City attorney Jeff Paraday presented proposed amendments to the Edmonds tree code and asked the Planning Board to review the package and forward recommendations to the council after further staff work.
Paraday described the changes as largely procedural and aimed at clarifying the code and addressing issues that arose during recent enforcement and litigation. "Most of these are not particularly substantive. They're more of a procedural nature," Paraday said.
Key proposals include:
- An individualized-determination process that allows applicants to hire a qualified professional, at their expense, to calculate an alternative replacement ratio based on environmental functions (carbon sequestration, air-quality benefit, stormwater mitigation, shade, biodiversity, erosion control). The professional's calculation would be peer-reviewed; if the peer review recommends a more burdensome plan, the applicant could appeal to the hearing examiner.

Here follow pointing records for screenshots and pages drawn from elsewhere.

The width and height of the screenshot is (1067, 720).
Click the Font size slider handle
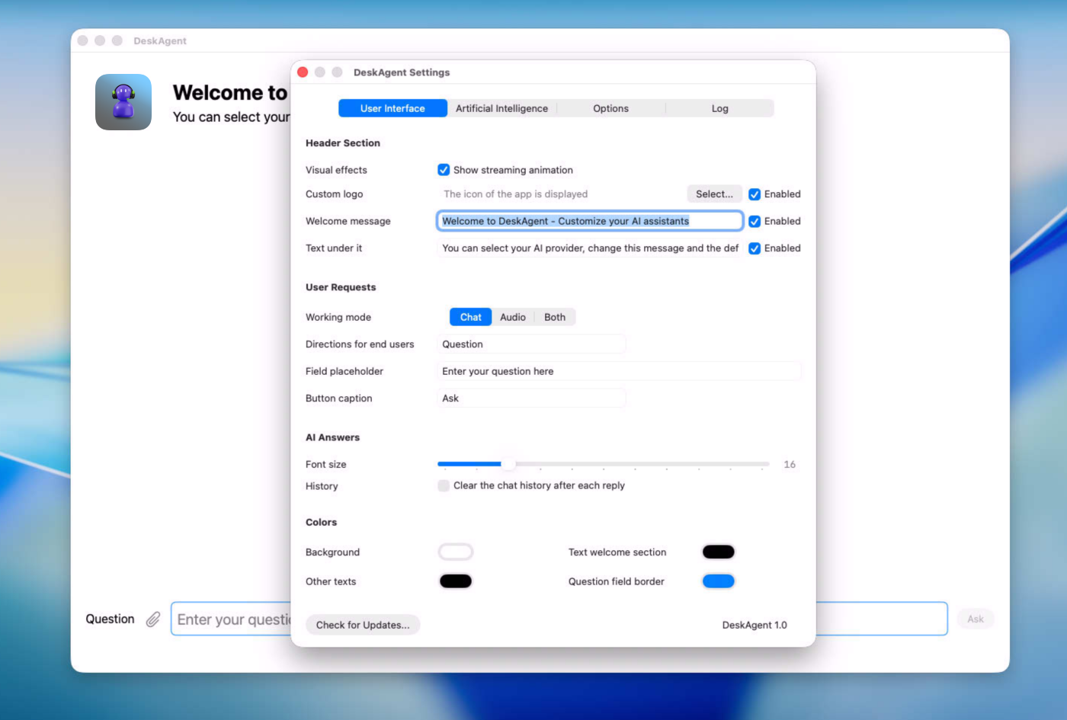(508, 464)
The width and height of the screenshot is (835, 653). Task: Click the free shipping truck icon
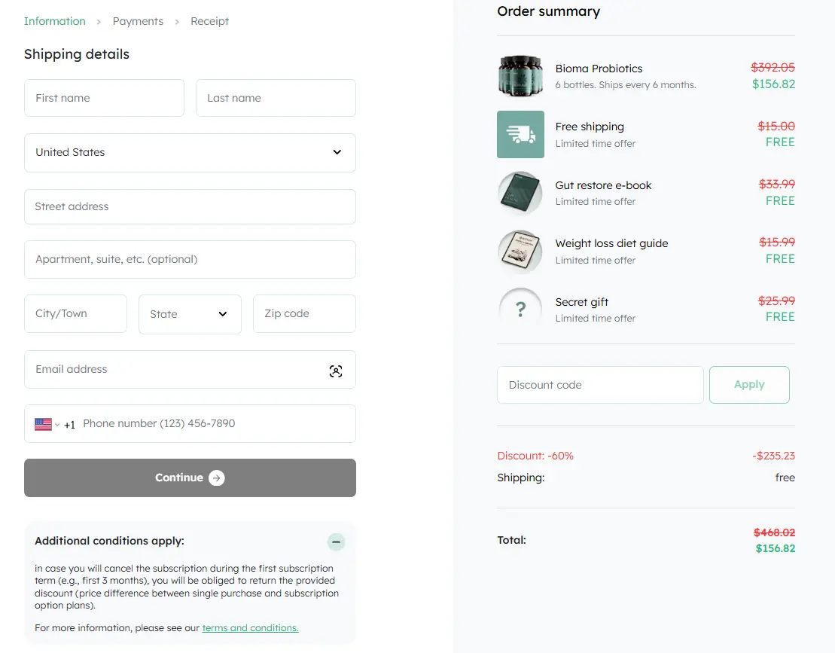[520, 134]
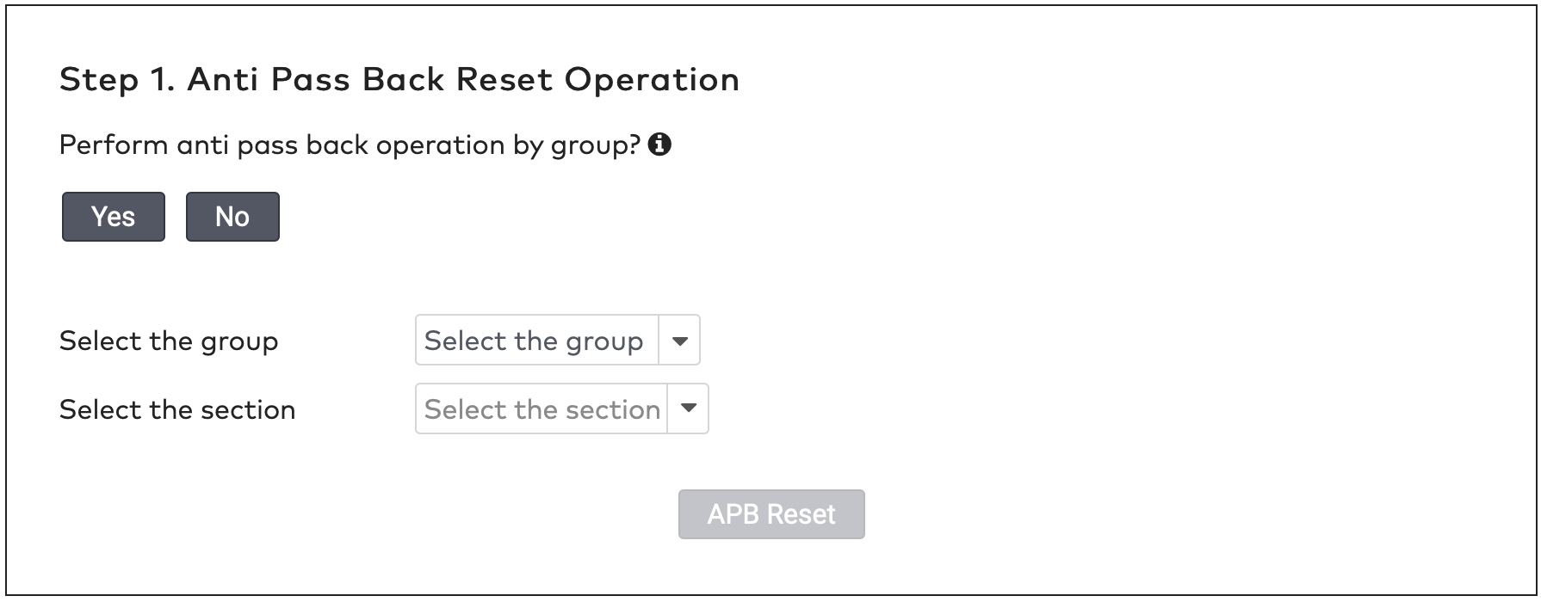The height and width of the screenshot is (602, 1541).
Task: Click the Step 1 heading text
Action: coord(399,79)
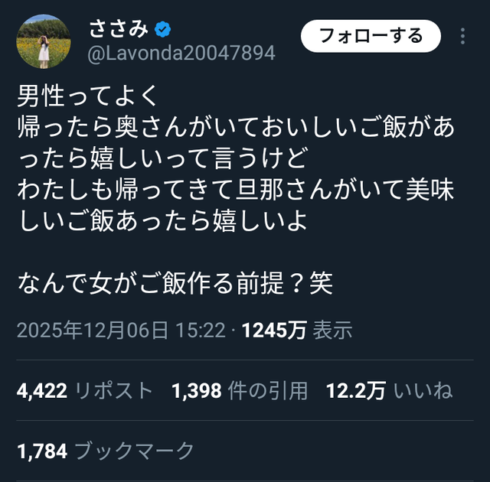This screenshot has width=490, height=482.
Task: Click the いいね label text
Action: tap(423, 390)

- Removal of language that suggested replacement trees could be planted off-site outside Edmonds' jurisdiction until the city develops a formal off-site planting program.
- Clarification that an appraisal is required for significant trees (those above the diameter threshold) but that an appraisal may be unnecessary where a maximum fee-in-lieu already applies.
- Removal of the notice-on-title requirement; staff said the notice had created unanticipated problems and was not performing as intended.
- A longer and larger maintenance bond for replacements: increasing bonding from two to five years and increasing the bond amount (proposal discussed: from 15% to 50%) to ensure replanting and account for inflation.
Paraday read the individualized-determination language into the record and explained that qualified professionals should "use best available science to quantify the environmental value of the trees that will be removed. No precise mathematical calculation is required, but the qualified professional must make some effort to quantify its findings." He said the plan must show at least 50% of the environmental value is replaced on-site within 20 years, or the balance can be achieved off-site via a fee-in-lieu subject to peer review.
Board members asked clarifying questions about who would pay for appraisals and peer reviews and how "peer review" would be defined. Several board members and staff said the practical experience has been that developers default to the city’s maximum fee-in-lieu rather than pursue appraisals. Board member Nick Maxwell suggested updating terminology from "DBH (diameter at breast height)" to "DSH (diameter at standard height)" for inclusivity; staff indicated the change could be handled in a minor-code clean-up.
Paraday said he presented the package for discussion and expected staff to return with any requested edits; the board did not take formal action that night but expected to consider a recommendation at a subsequent meeting. "We're not looking for action tonight…you've got until your next meeting to make a recommendation if you need more time," Paraday said.